OpenDNS Reaches Milestone in DNS Services
Internet infrastructure and services company OpenDNS has reached a major landmark by snagging one percent of all Internet users worldwide, according to analytics firm Quantcast.
While it doesn't sound like very much, that adds up to 18 million global users, and given that most organisations get their DNS services from their ISPs, OpenDNS is the largest single provider of DNS services. Furthermore, its use has doubled in the past year, despite the emergence of a powerful new competitor after Google launched its own DNS service last December.
According to Allison Rhodes, OpenDNS's director of marketing, the growth in customers has been "stealthy and consistent" around the world, ever since the company's 2006 launch. The company's progress was not knocked off course by the Google announcement, quite the reverse in fact. "The launch of Google DNS absolutely raised awareness about DNS in general. We saw a surge in growth immediately following Google's announcement.
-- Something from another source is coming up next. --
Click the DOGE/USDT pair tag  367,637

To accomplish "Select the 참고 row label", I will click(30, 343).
We saw Google's introduction of its DNS service as a very positive thing for OpenDNS," she said.
OpenDNS is used particularly by organisations looking for additional security and better web content filtering. It numbers 25,000 schools among its customers. The recently expressed concerns about social media sites, has helped drive up those numbers. "OpenDNS is the easiest way for parents to create a controlled, safer Internet experience in their household. We have a high adoption in the UK among parents looking to keep kids safe online and we attribute it to that reason," said Rhodes.
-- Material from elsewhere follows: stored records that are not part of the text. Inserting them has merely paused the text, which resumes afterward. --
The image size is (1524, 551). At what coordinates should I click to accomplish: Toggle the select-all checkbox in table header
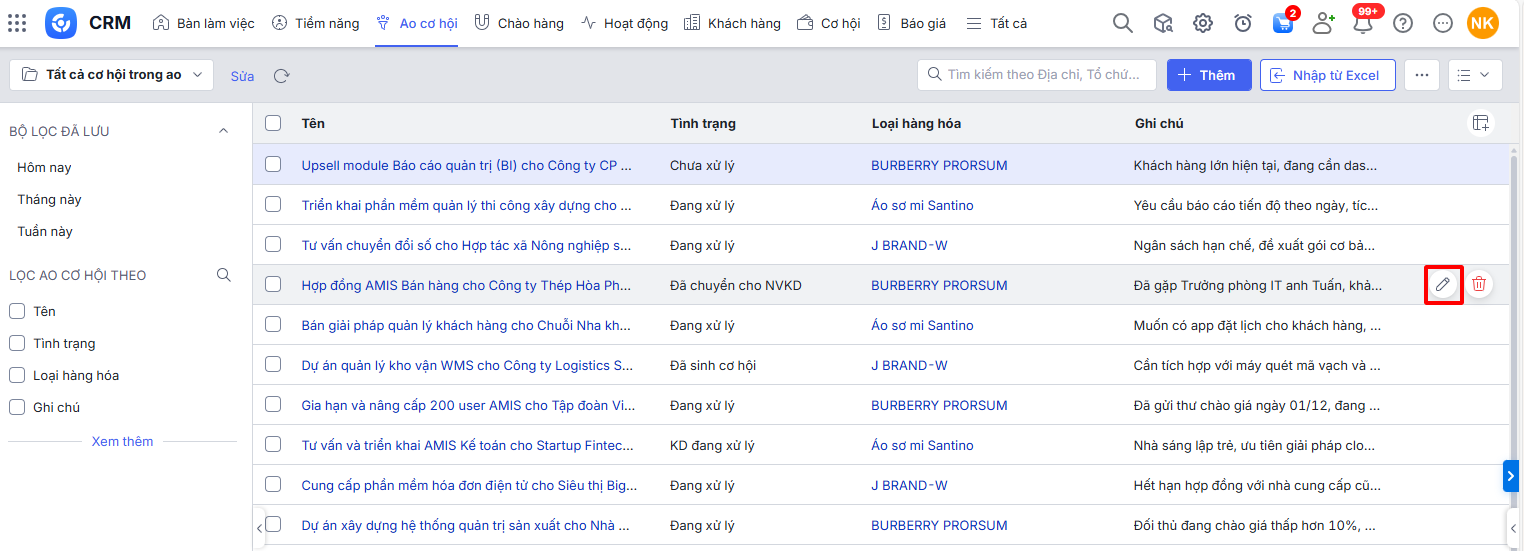coord(273,123)
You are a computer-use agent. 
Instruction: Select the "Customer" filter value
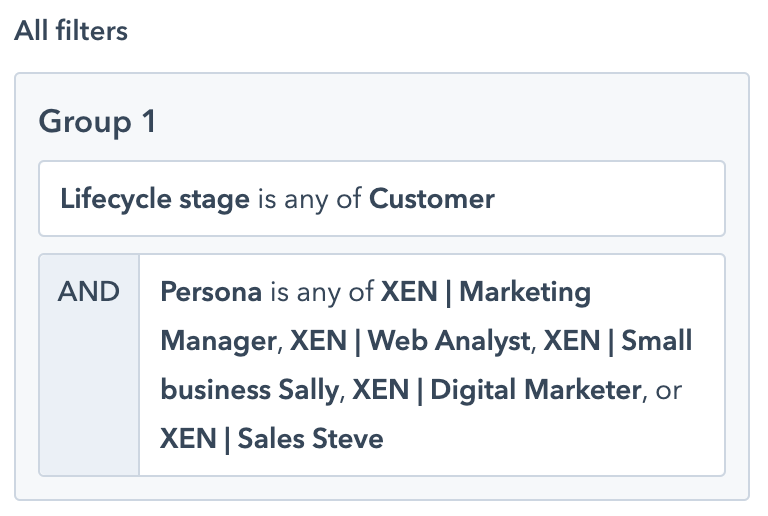click(x=432, y=199)
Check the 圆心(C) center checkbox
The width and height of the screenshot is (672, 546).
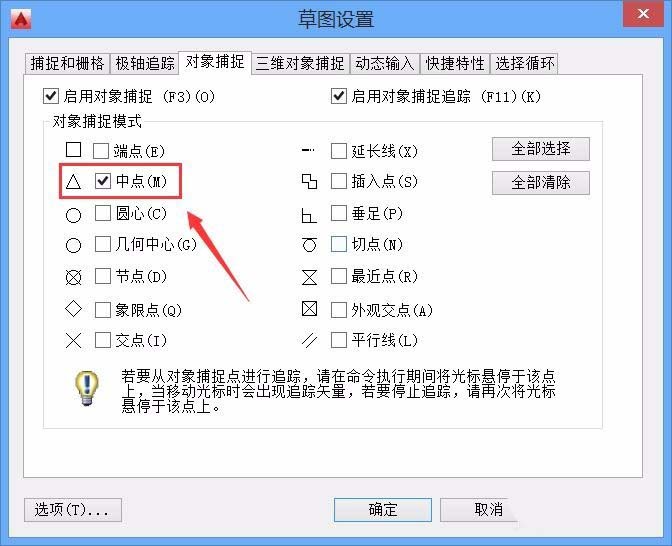click(x=103, y=213)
The company is looking forward to further strong growth in the coming year, despite the continuing lack of awareness about the need to change DNS providers. Rhodes remains optimistic however. "We have no reason to believe our growth won't continue to climb at the current rate, or even faster. Our user count has more than doubled in the past year and as awareness spreads about the value of safer, more reliable DNS service, we fully expect that growth to move toward 2 percent of the world's Internet users," she claimed.